### [YOUR TASK]
In the passage below on picking a New York neighborhood, translate this sentence into French: "Conversely, if this is not possible, the neighborhood is called Pareto efficient."

### [TEXT PASSAGE]

=== Begin Enclosure ===

Finding a place to live is never easy, this is especially true in a mega-city like New York. The options seem endless, and different trade-offs need to be considered when hunting for apartments: Do I want to live closer to my workplace but pay a higher rent, or do I possibly want to move to a quieter residential neighborhood sacrificing valuable time during my commute?

When it comes to choosing the right place to live, every individual will have different priorities, so there is no “one size fits all” solution. In terms of formal decision-making theory, this problem can be cast as a multi-objective or Pareto optimization. As the name suggests, rather than optimizing a variable (in this case the neighborhood) to minimize a single cost-function (i.e. rent) one wants to simultaneously optimize several cost-functions. While not entirely accurate in the mathematical sense I will refer to these cost-functions loosely as metrics in the remainder of this report and will specify the metrics used in the following section.

The goal of this report will be to find Pareto efficient (PE) (aka Pareto optimal) NYC Neighborhoods. The easiest way to understand Pareto efficiency is in terms of a negative example: Let us assume we want to find a neighborhood that is both cheap and safe. The metrics are therefore median rent and crime rate. If a neighborhood is not Pareto efficient, we can always find a different neighborhood that improves at least one of the metrics while not impairing any other ones. Conversely, if this is not possible, the neighborhood is called Pareto efficient.

=== End Enclosure ===

### [MATERIAL PROVIDED]
=== Begin Enclosure ===

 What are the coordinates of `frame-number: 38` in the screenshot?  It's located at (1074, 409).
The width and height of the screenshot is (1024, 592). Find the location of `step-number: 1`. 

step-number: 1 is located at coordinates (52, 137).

=== End Enclosure ===

### [ANSWER TO THIS TASK]
À l'inverse, si cela n'est pas possible, le quartier est dit efficace au sens de Pareto.